The Public Accounts Committee met Monday to review their financial risk on the Keystone XL Pipeline.
Vermilion-Lloydminster-Wainwright MLA Garth Rowswell said, “The NDP has been pressuring us to expose what our financial risk is, since the cancellation of KXL from the US president. We spent $1.5 billion equity investment in preferential shares (one of the safer credit ones), and about $6 billion as a loan guarantee as well.”
He said they are examining how much risk they have because there are currently 21 state governors suing the American Federal Government for this issue.
“This is a commitment that the president made and was under construction before another one cancelled it. I know it’s pretty slim, but we haven’t given up on getting it built,” said Rowswell.
The UCP previously voted down a bill in January but are in favour of having the energy ministry department release a report, he’s just unsure when that will happen.
“We have supporters down there for sure but the question is how much will we lose? You should be able to get an indication of where we are at,” said Rowswell.
“There is financial risk and it’s important to see.”
At a Vermilion & District Chamber of Commerce Business Connect meeting, Rowswell was asked what the government is preparing to do next to bring Alberta oil to tidewater. His response was that they will continue to advocate.
“We’re bringing in oil from other countries – it just doesn’t make sense,” said Rowswell.
“We’ve been beat up to a point, and we need pipelines to ramp up. Other than that the Trans Mountain should be going, Northern Gateway or Energy East would be nice, but we need help from the Federal Government to remove some of the restrictions and get more companies.”

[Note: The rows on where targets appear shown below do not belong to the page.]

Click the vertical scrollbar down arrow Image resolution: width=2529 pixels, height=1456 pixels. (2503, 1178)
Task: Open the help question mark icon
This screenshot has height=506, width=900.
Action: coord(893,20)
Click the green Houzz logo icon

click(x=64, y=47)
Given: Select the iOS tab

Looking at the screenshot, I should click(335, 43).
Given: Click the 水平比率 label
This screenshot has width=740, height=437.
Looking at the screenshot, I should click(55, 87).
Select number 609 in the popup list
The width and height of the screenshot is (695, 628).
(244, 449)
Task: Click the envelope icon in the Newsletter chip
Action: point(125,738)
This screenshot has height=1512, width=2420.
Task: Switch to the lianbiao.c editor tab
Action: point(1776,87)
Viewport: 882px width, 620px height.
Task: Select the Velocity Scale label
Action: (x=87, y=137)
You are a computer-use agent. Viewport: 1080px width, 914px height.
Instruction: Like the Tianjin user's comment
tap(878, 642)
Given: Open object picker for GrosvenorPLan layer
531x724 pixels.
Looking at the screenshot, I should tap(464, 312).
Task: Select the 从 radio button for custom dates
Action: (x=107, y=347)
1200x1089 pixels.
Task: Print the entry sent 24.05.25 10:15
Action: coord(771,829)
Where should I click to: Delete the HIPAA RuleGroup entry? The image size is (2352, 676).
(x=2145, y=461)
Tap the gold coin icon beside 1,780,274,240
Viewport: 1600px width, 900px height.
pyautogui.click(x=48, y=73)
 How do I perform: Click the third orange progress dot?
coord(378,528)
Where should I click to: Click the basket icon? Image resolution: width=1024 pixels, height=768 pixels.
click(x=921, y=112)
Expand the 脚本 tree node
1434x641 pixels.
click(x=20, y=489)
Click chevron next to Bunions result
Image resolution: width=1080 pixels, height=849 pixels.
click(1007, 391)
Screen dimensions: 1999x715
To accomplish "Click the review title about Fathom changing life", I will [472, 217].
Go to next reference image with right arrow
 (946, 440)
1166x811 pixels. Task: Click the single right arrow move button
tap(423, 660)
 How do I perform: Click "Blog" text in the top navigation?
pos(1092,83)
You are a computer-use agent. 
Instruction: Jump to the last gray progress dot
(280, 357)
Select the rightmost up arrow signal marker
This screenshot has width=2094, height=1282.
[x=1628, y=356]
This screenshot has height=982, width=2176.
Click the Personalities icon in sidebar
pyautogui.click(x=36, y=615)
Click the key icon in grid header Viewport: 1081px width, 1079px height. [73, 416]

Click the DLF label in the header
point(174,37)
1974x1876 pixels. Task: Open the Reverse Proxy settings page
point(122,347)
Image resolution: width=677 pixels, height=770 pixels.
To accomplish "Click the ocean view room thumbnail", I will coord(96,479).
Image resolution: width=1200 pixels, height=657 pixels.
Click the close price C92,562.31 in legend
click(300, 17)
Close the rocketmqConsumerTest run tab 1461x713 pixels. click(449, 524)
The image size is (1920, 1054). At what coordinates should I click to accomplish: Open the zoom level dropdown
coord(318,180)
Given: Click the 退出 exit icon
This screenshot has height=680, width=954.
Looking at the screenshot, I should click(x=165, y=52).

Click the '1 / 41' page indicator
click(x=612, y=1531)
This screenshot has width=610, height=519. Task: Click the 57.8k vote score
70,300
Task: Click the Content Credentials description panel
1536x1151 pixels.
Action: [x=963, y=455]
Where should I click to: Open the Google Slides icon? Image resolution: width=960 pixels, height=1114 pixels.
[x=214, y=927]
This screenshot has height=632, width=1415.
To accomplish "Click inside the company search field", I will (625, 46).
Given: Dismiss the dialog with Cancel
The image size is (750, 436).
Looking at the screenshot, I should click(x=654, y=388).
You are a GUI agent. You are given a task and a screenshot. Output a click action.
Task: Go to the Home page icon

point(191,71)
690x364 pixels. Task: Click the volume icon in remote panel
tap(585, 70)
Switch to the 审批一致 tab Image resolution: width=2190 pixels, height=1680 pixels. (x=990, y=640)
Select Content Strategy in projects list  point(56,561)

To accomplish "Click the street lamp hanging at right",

In the meantime, he said they may be depending on the railroad for shipments.
As for all types of energy, Rowswell said “Energy should be reliable, scalable and as affordable as possible – it’s essential, you need energy.”
When working with the energy caucus he said they have met with all sorts of people, including representatives from geothermal, solar, small modular reactors, a side rehabilitation program, and the oil industry working on a master plan to clean up sites for abandoned wells.
“As a result I have plans to build a matrix for all energy sources, comparing what their environmental footprints are, etc. It’s a big job but the chair is on board,” said Rowswell.